Ole Hertel
Aarhus University, Denmark
Title: Assessment of Human Environmental Exposures -First Results from the Danish Big Data Centre BERTHA
Biography
Biography: Ole Hertel
Abstract
Environmental exposures have serious health impacts on the population worldwide. The World Health Organization (WHO) has declared Air Pollution to be the most hazardous environmental exposure, with ambient air pollution being responsible for 4.2 million premature deaths worldwide in 2016. Other environmental exposures, such as noise and airborne allergens, are also hazardous to health and in some cases even with synergistic effects.

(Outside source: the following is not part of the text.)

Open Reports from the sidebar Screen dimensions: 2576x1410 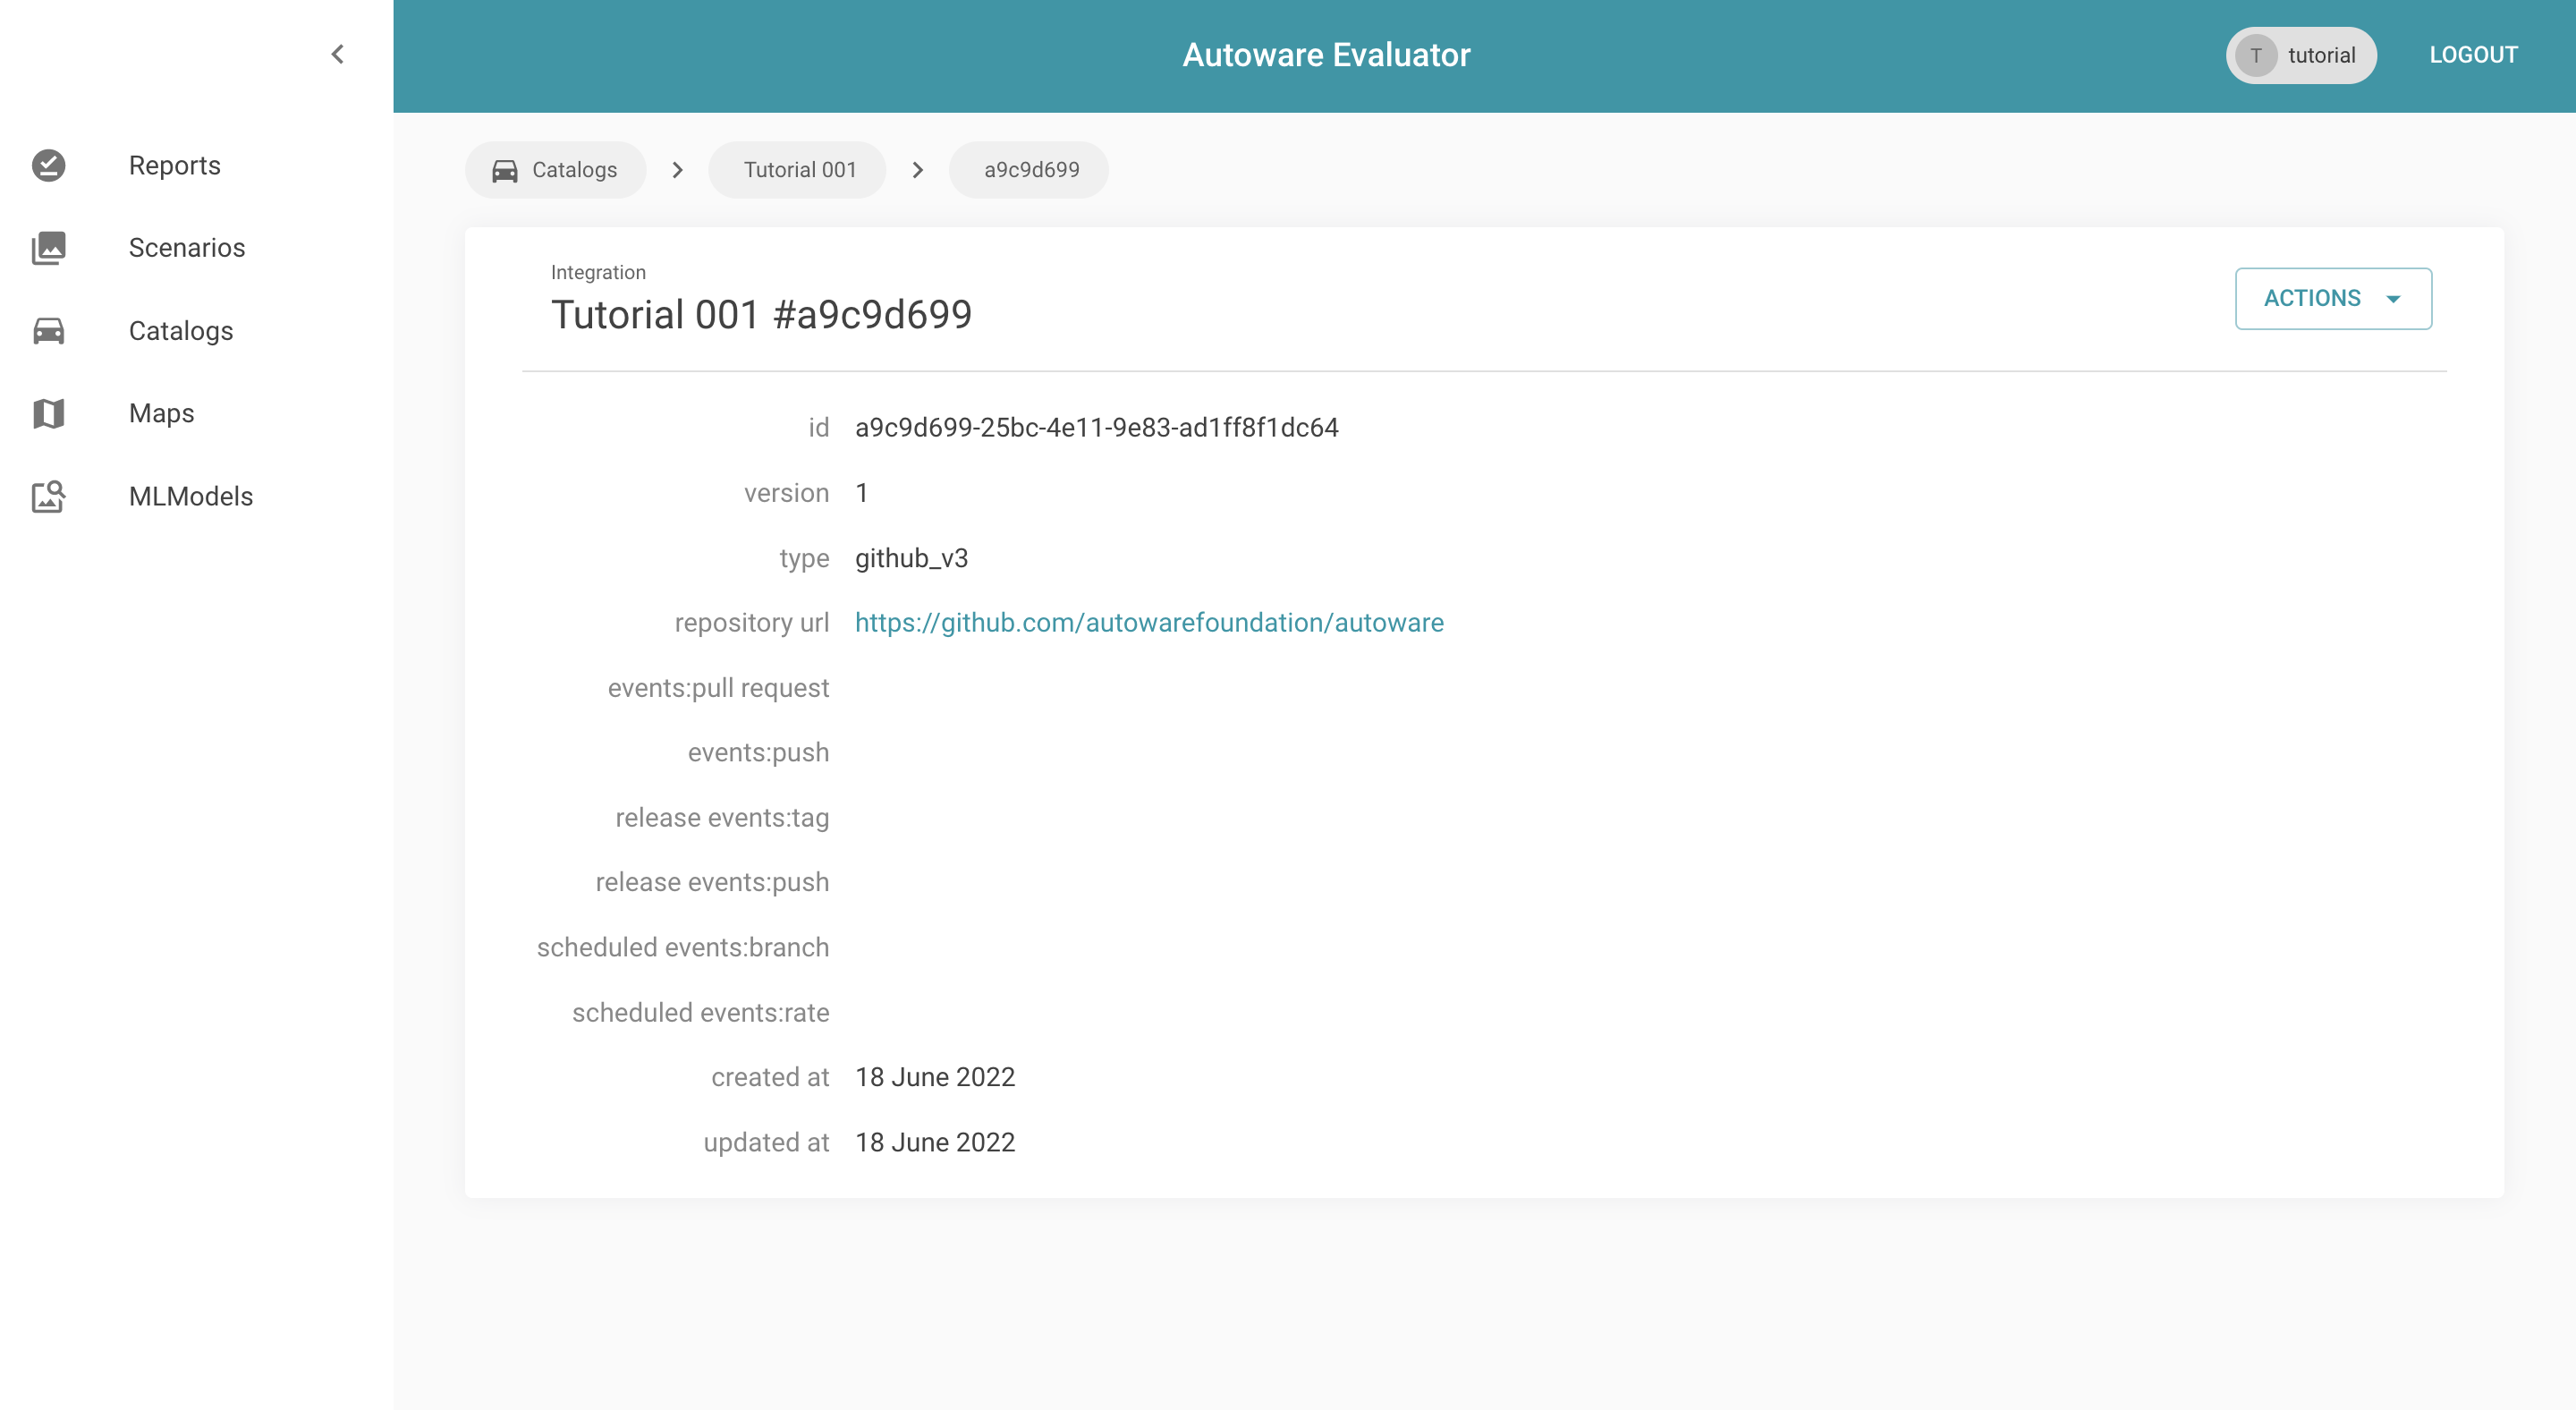click(175, 165)
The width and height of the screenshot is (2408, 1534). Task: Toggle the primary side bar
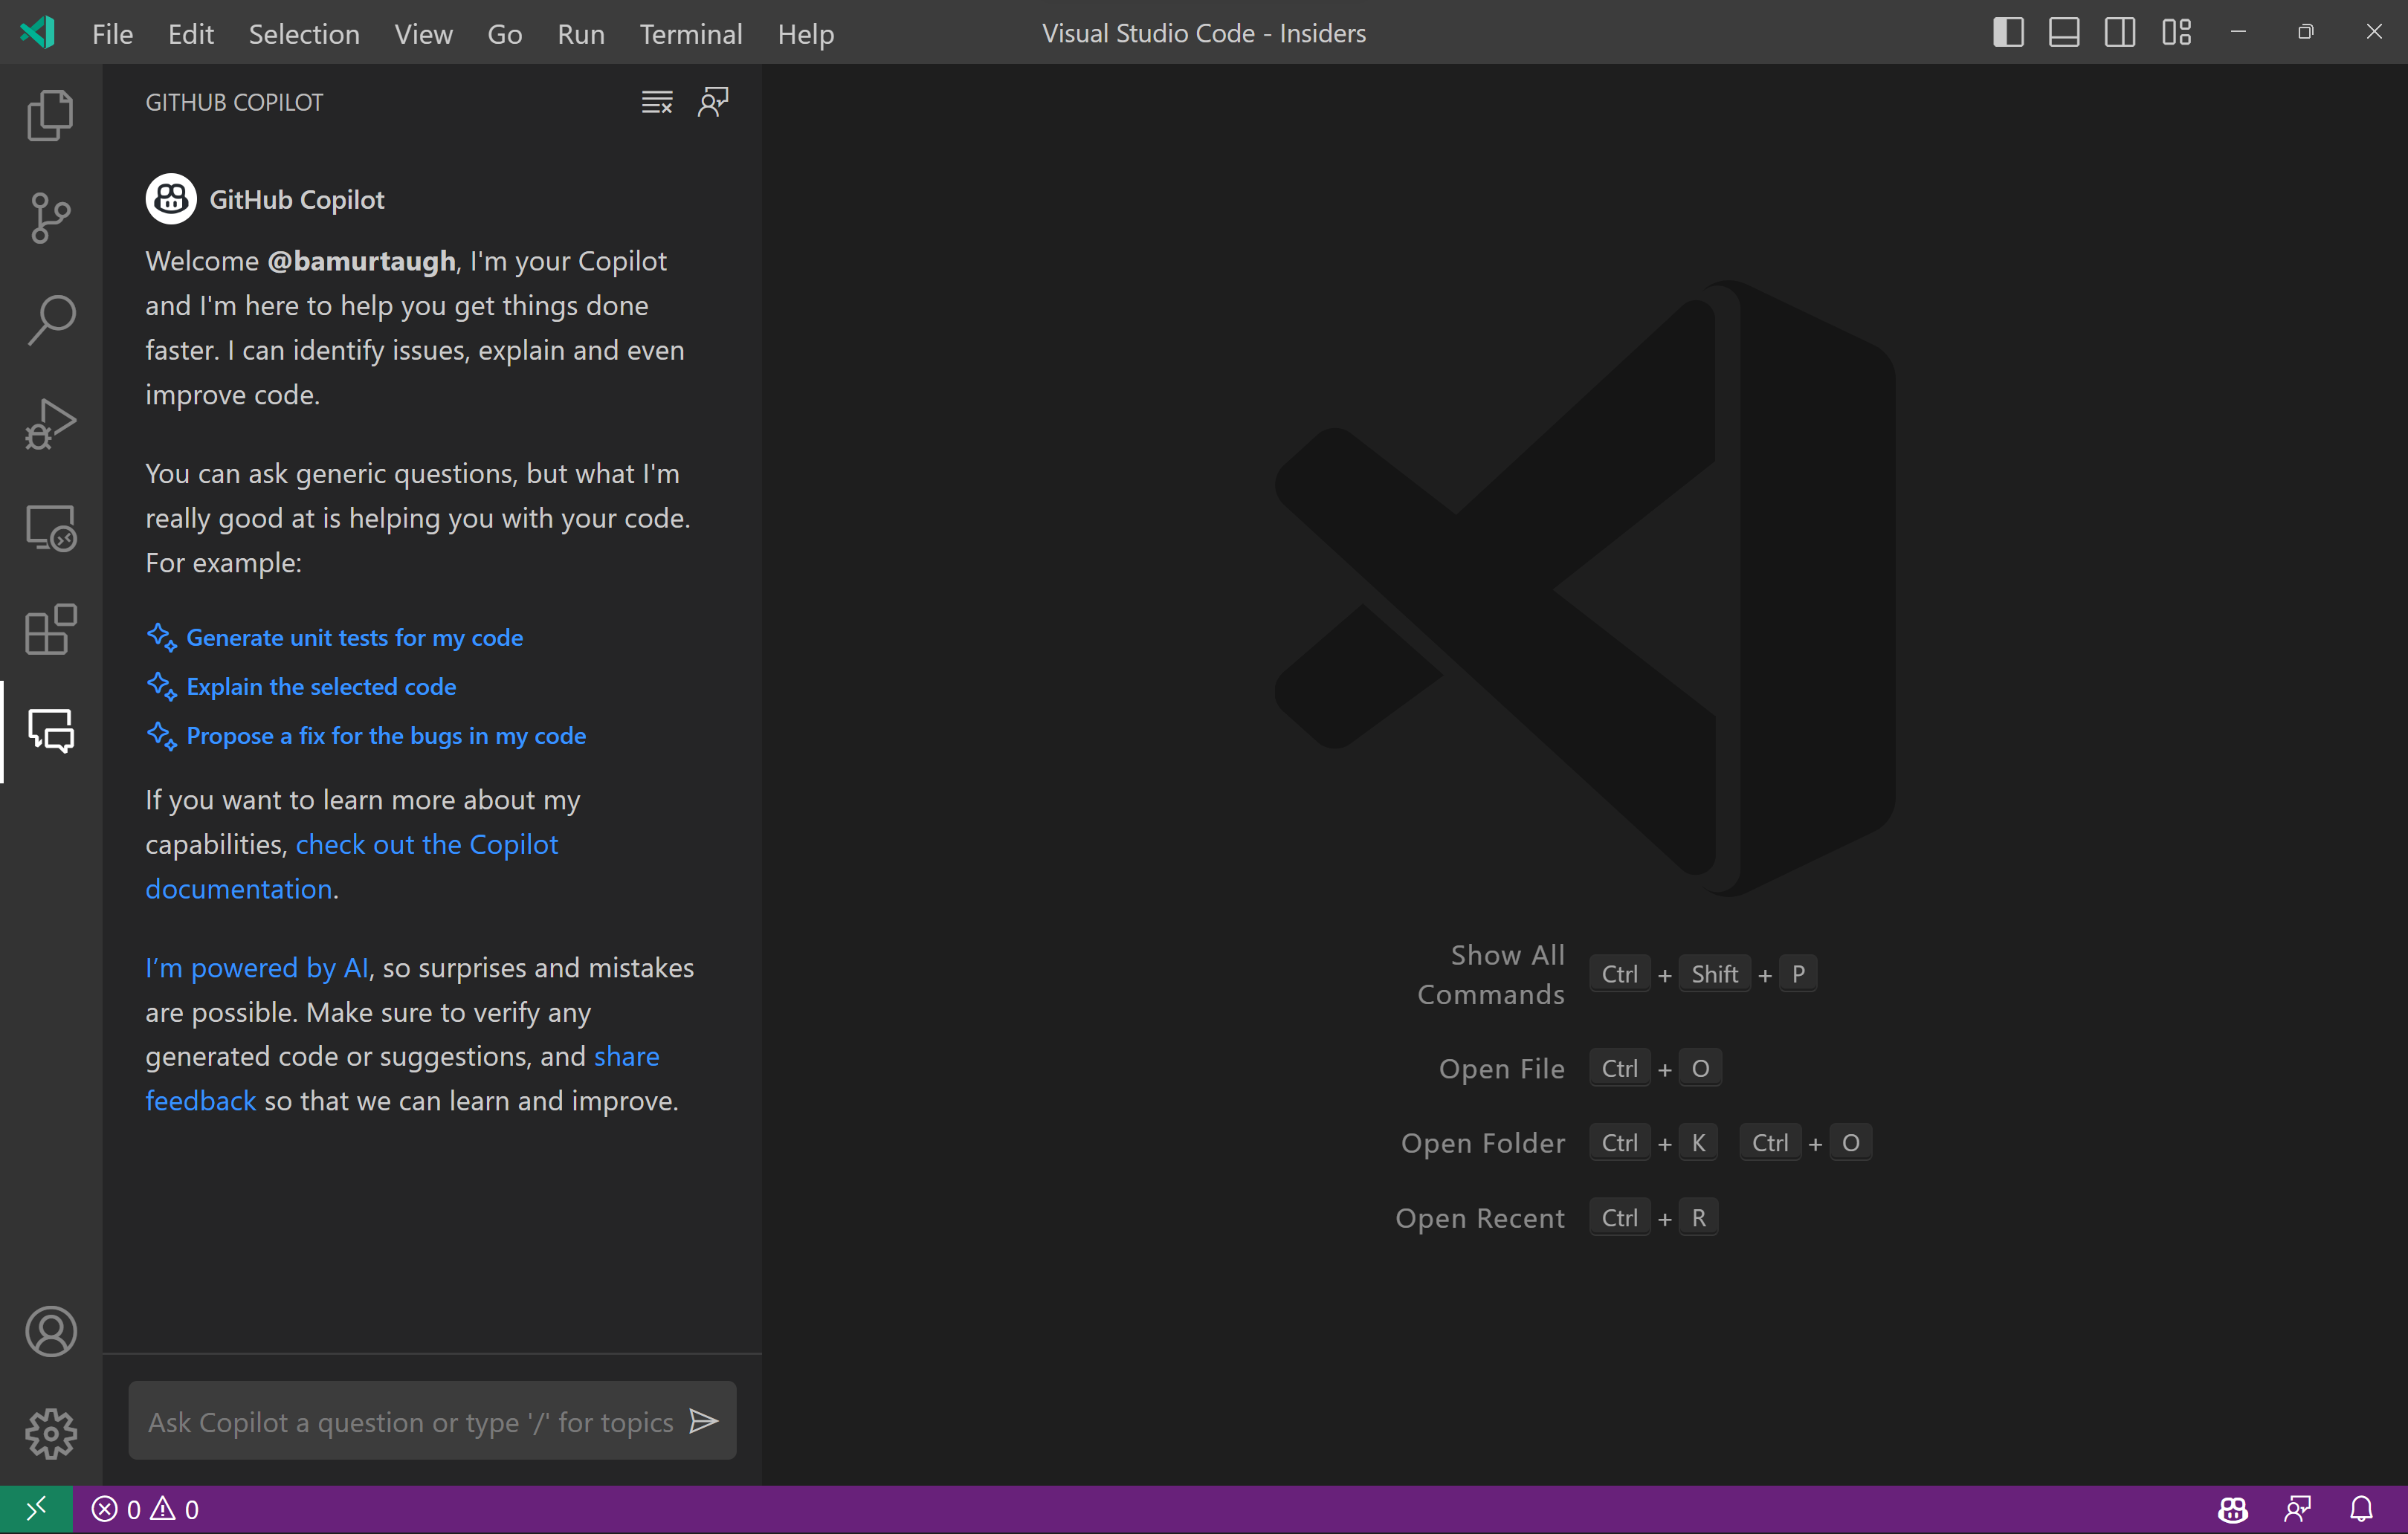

In assessments of health effects, environmental exposure at the address is often taken as a proxy for personal exposure. The detailed and personalized Danish population and health registers provide unique possibilities for assessing health effects of environmental exposures. The Novo Nordic foundation funded BERTHA centre (Big data center for EnviRonmenT and HeAlth (www.bertha.au.dk) will take environmental exposure assessment to a new level, accounting for time-activity patterns in the exposure assessments, taking a whole life-course approach, from conception until diagnosis. In this work, personal exposure monitors, mathematical exposure models, agent based modelling, and App driven registration of activity and wellbeing will, in combination with health related registry data, be used for assessment of the association between environmental exposures and adverse health outcomes. BERTHA links up to the Center for Integrated Register Based Research Aarhus University (CIRRAU) in which access to all Danish registries on health and population data is available for the entire Danish population at the individual level. In addition to air pollution, environmental exposures like noise, airborne allergens, quality of drinking water and access to green and blue space will be included in the analyses. Low-cost sensor based personal monitoring will be a strong element in the work, and this work has already been initiated. Three different cohorts will be included in the centre’s research: 110,000 people in the Danish Blood Donor cohort, the Run-safe cohort consisting of Danes using Garmin Devices, and a cohort of 8,000 patients with cardiac arrhythmia that have implanted Cardioverter Defibrillator (ICD). The presentation will outline the planned and ongoing activities of the BERTHA centre and present some of the first results from application of the low-cost sensor based devices, exposure modelling, environmental geography and social-science as well as epidemiological analyses.